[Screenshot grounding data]
# # # #
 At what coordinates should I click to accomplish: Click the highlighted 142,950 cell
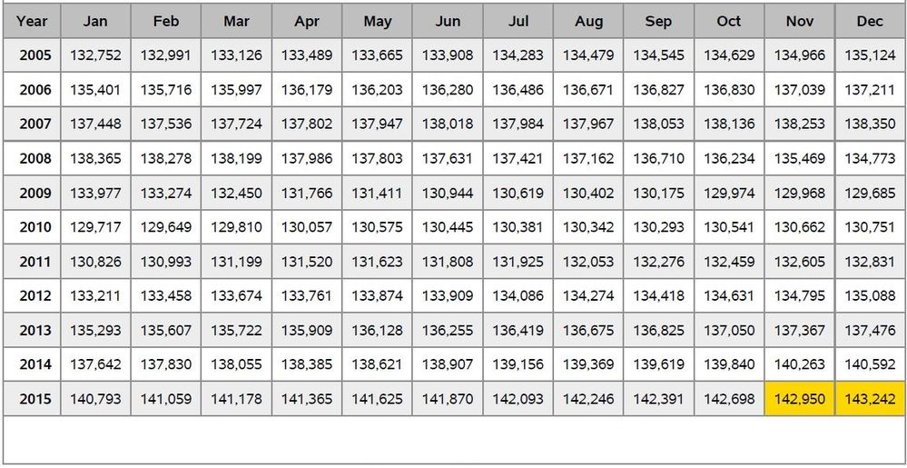[799, 399]
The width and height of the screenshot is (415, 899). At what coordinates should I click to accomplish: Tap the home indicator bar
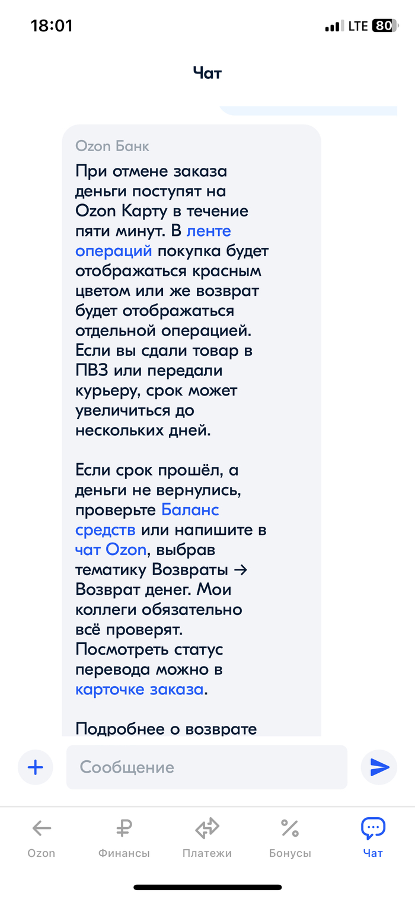tap(207, 887)
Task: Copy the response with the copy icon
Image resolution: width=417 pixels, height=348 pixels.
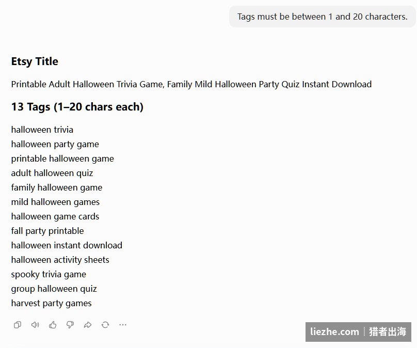Action: tap(18, 325)
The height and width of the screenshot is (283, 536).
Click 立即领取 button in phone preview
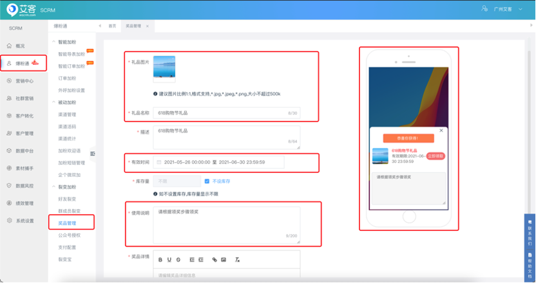pos(436,156)
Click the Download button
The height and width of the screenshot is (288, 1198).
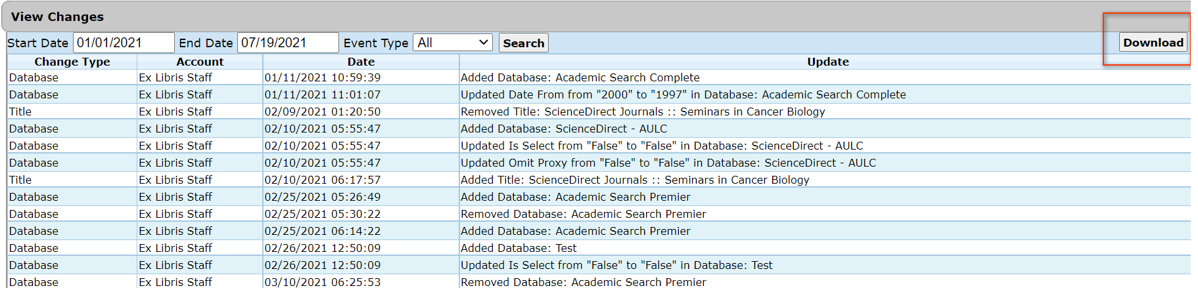[x=1153, y=43]
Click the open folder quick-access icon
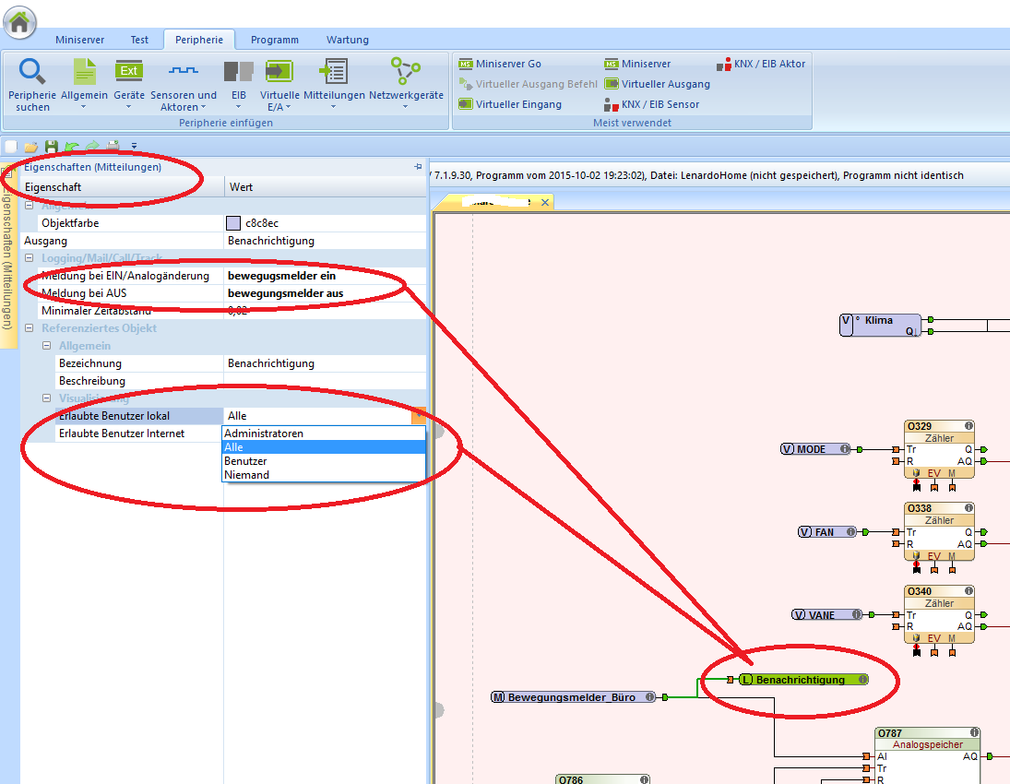The width and height of the screenshot is (1010, 784). coord(31,147)
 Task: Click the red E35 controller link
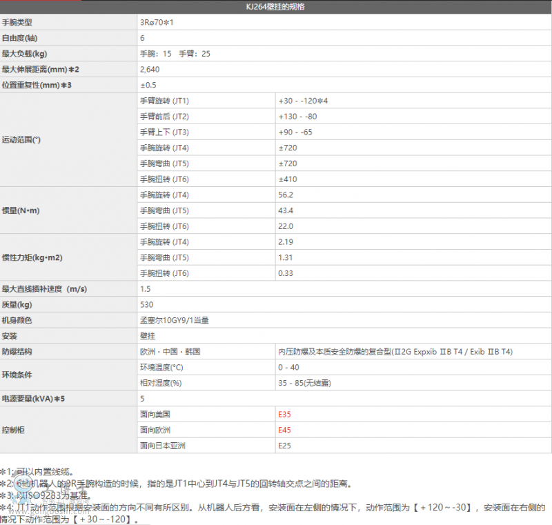coord(284,415)
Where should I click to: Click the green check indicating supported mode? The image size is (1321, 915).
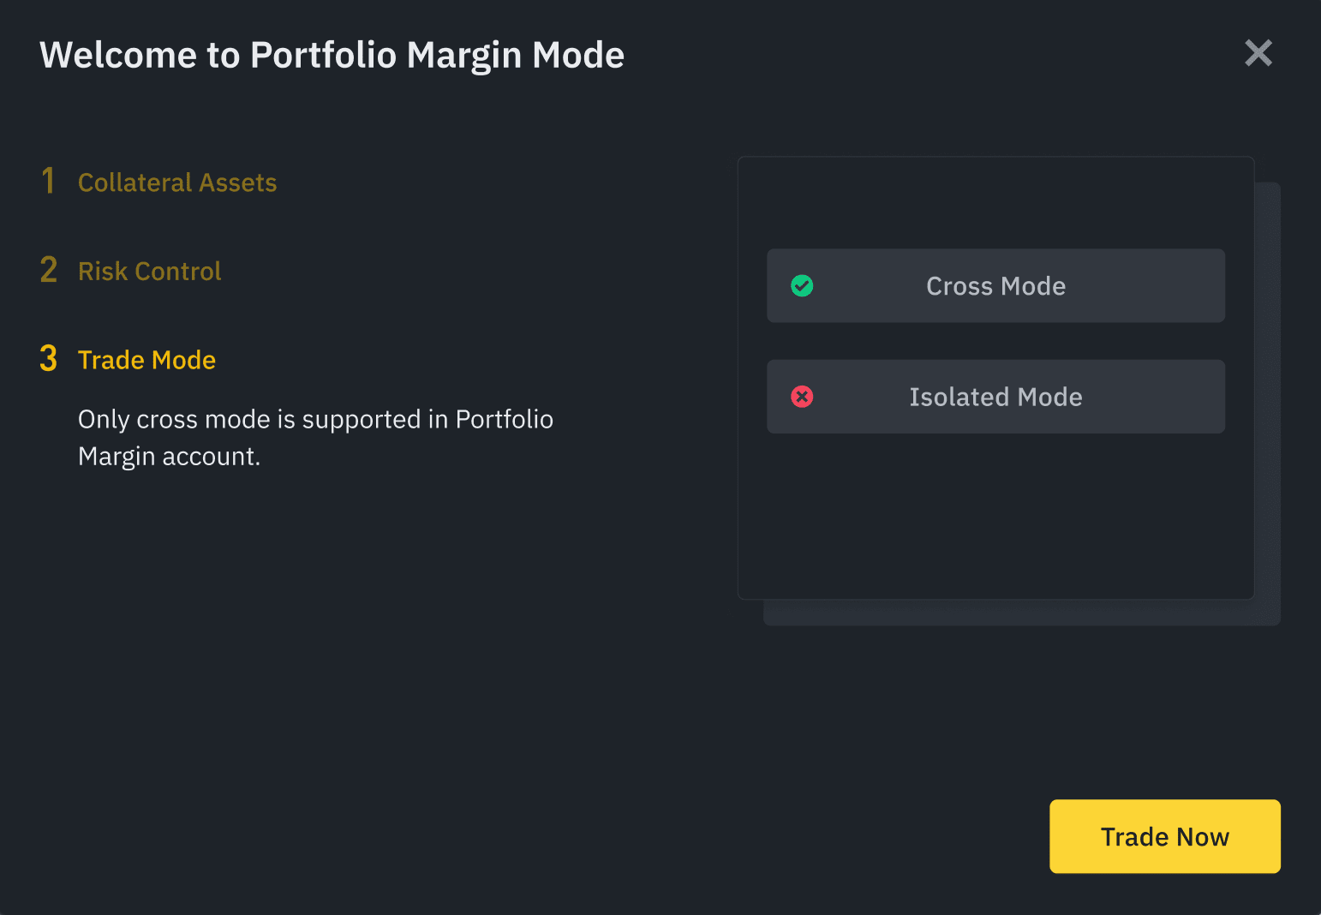tap(802, 285)
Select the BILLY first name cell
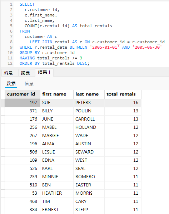The width and height of the screenshot is (169, 214). [57, 111]
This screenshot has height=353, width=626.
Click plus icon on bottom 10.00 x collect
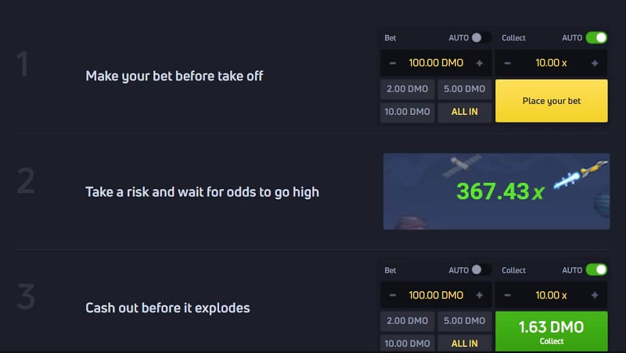pyautogui.click(x=595, y=295)
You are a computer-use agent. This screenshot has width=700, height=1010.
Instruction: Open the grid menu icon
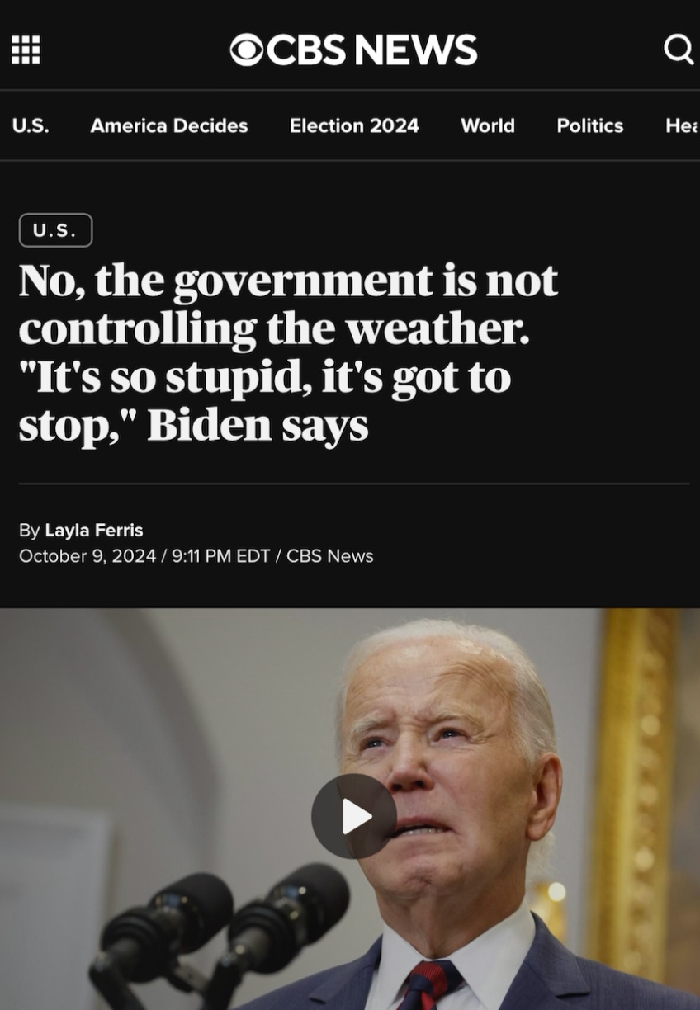pos(26,50)
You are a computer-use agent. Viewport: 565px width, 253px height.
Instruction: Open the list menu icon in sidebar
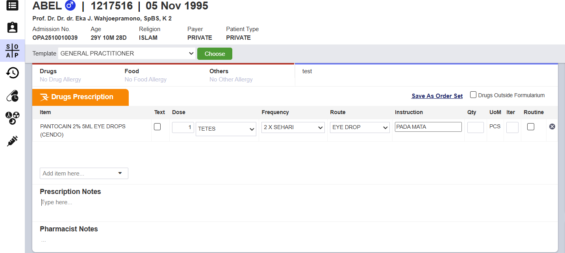pos(12,5)
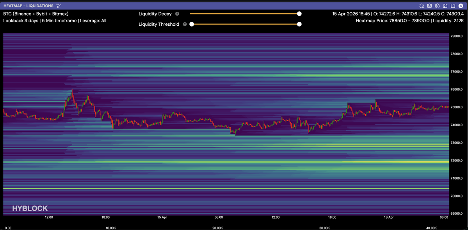Click the right Liquidity Threshold handle
The image size is (468, 230).
tap(299, 24)
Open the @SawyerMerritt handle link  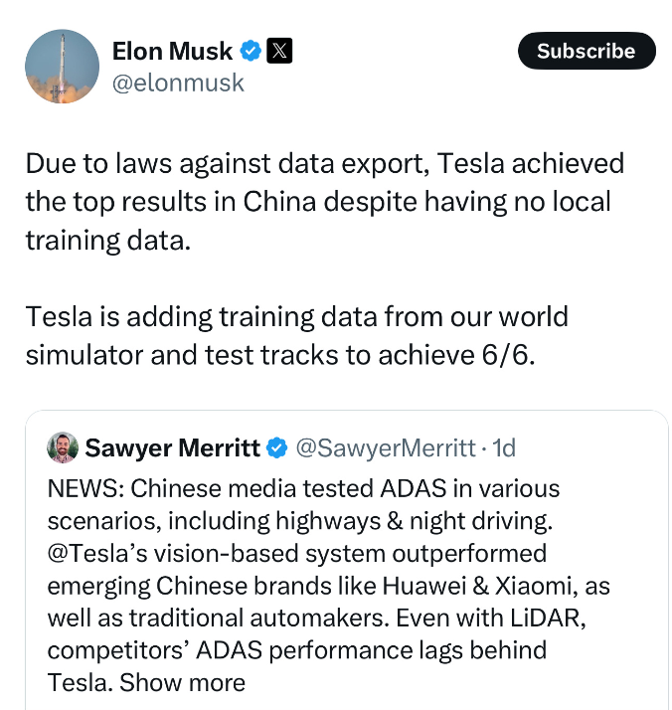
# # # #
All of the entries must be reproduced exactly, with no pictures kept.

 At what coordinates should I click to accomplish: Click the highlighted 142,950 cell
[799, 399]
The width and height of the screenshot is (415, 899). At what coordinates should I click to accomplish: Tap the home indicator bar
tap(207, 887)
Task: Copy the response with the copy icon
Image resolution: width=417 pixels, height=348 pixels.
Action: tap(18, 325)
The height and width of the screenshot is (283, 536).
Click 立即领取 button in phone preview
pos(436,156)
Click the Download button
The height and width of the screenshot is (288, 1198).
[x=1153, y=43]
Click the open folder quick-access icon
The width and height of the screenshot is (1010, 784). coord(31,147)
 Task: Click the red E35 controller link
coord(284,415)
Where should I click to: Click the green check indicating supported mode? The image size is (1321, 915).
tap(802, 285)
Select the BILLY first name cell
The width and height of the screenshot is (169, 214). [57, 111]
This screenshot has height=353, width=626.
Click plus icon on bottom 10.00 x collect
pyautogui.click(x=595, y=295)
You are a computer-use agent. This screenshot has width=700, height=1010.
Instruction: Open the grid menu icon
pos(26,50)
You are a computer-use agent. Viewport: 565px width, 253px height.
Instruction: Open the list menu icon in sidebar
pos(12,5)
Click the right Liquidity Threshold handle
The image size is (468, 230).
tap(299, 24)
Open the @SawyerMerritt handle link  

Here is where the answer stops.